As odd as it sounds, Einstein’s theories of Special Relativity introduced such possibilities to the field of physics in 1905. The theory states that the length of any process is determined by the speed of the person who is watching. The closer the relative velocity is to light speed, the longer the traveling process will take.
If you’d like to see the Earth one billion years from now and you’re worried that you’ve just 50 years of your life left. Special Relativity specifies that if you travel at that speed to the Earth, then your individual years may cover a billion Earth years.
In time travel that is backward, the time of personal and external travel differ in direction, and so journeys end in time outside prior to, not after, they begin. You have five personal minutes of travel 150 years in the past. General Relativity suggests that the universe is, in essence, curving time that could allow these divergences in personal and external time.
Relativity considers time and space as a single entitycalled “spacetime”. One of the most remarkable aspects that is unique to General Relativity is that it permits space and time axes to be interchanged, which means that the space axis of one observer can also be a time axis.
The year 1949 was the first time Austrian mathematics professor Kurt Godel utilized General Relativity to describe a universe in which adventurers are able to travel anywhere in (past or in the future) time, without traveling quicker than light. Godel’s universe is not bound in time or space, and everything in it revolves. However, our limited, non-rotating universe isn’t God’s. Be assured that you can spin an ultradense and very (maybe infinitively) long cylinder at a very high speed. Spacetime should be curving around the cylinder such that it is in the direction that the future’s local direction partially is a reflection of the past externally. These devices are referred to as ” Tipler Cylinders,” named after the scientist Frank Tipler.
Quantum theory suggests that “wormhole” connections between different spatial points are formed by chance and then break every day. There is a good chance that wormholes naturally formed are tiny and much smaller than an electron (and one billion trillion electrons could be squeezed into one teaspoon). However, you might be able to discover (or develop) the wormhole large enough and long-lasting enough to allow you to slide to the past. This isn’t easy, but it’s theoretically feasible.
It’s not possible to kill your Physics teacher.
Perhaps you can take a trip back to the past. What about paradoxes? What can you do to prevent from murdering your grandfather or yourself in your infant years? One solution is logic congruity.
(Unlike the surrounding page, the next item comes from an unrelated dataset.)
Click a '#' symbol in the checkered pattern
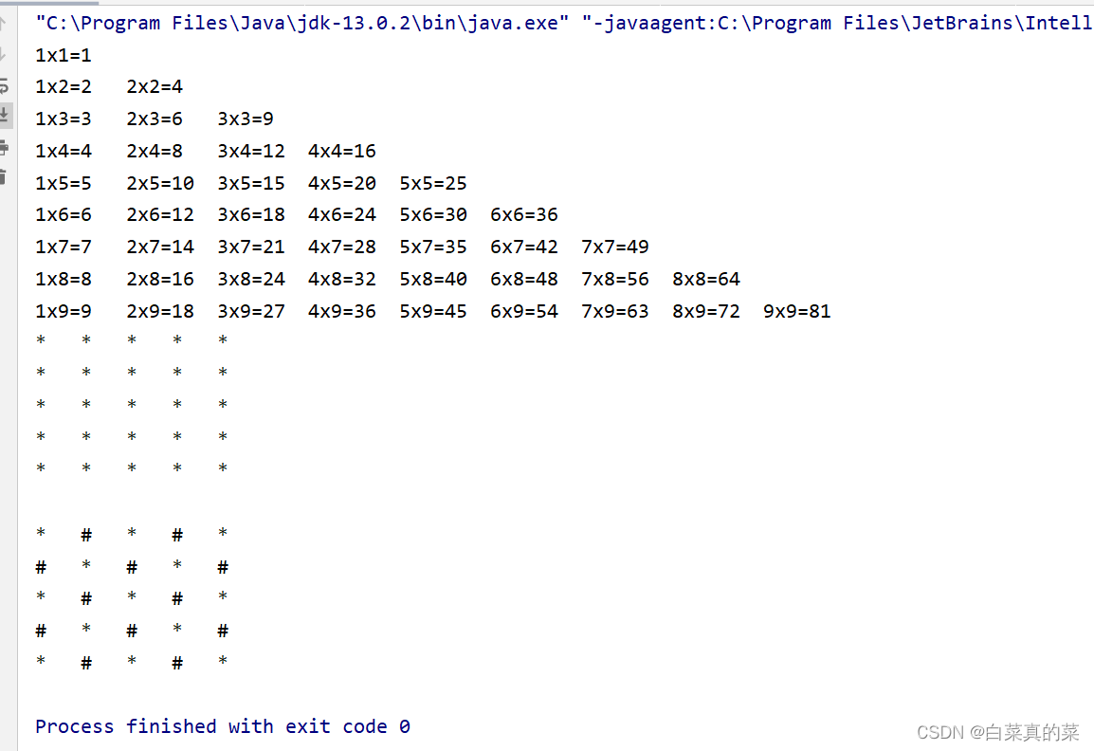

Classical logic states that you can’t continuously kill an infant who reaches adulthood. However, Lewis says, time travel doesn’t have to mean doing what is logically impossible, provided that travelers’ actions in the past are in line with the time from which they originate. You could even try to kill your grandfather’s baby; however, something could stop you. You would cough, or your gun could be jammed. Lewisian time travel is (classically) constant, however it may appear a bit odd because seemingly plausible scenarios (like shooting an infant who is not protected) are not possible.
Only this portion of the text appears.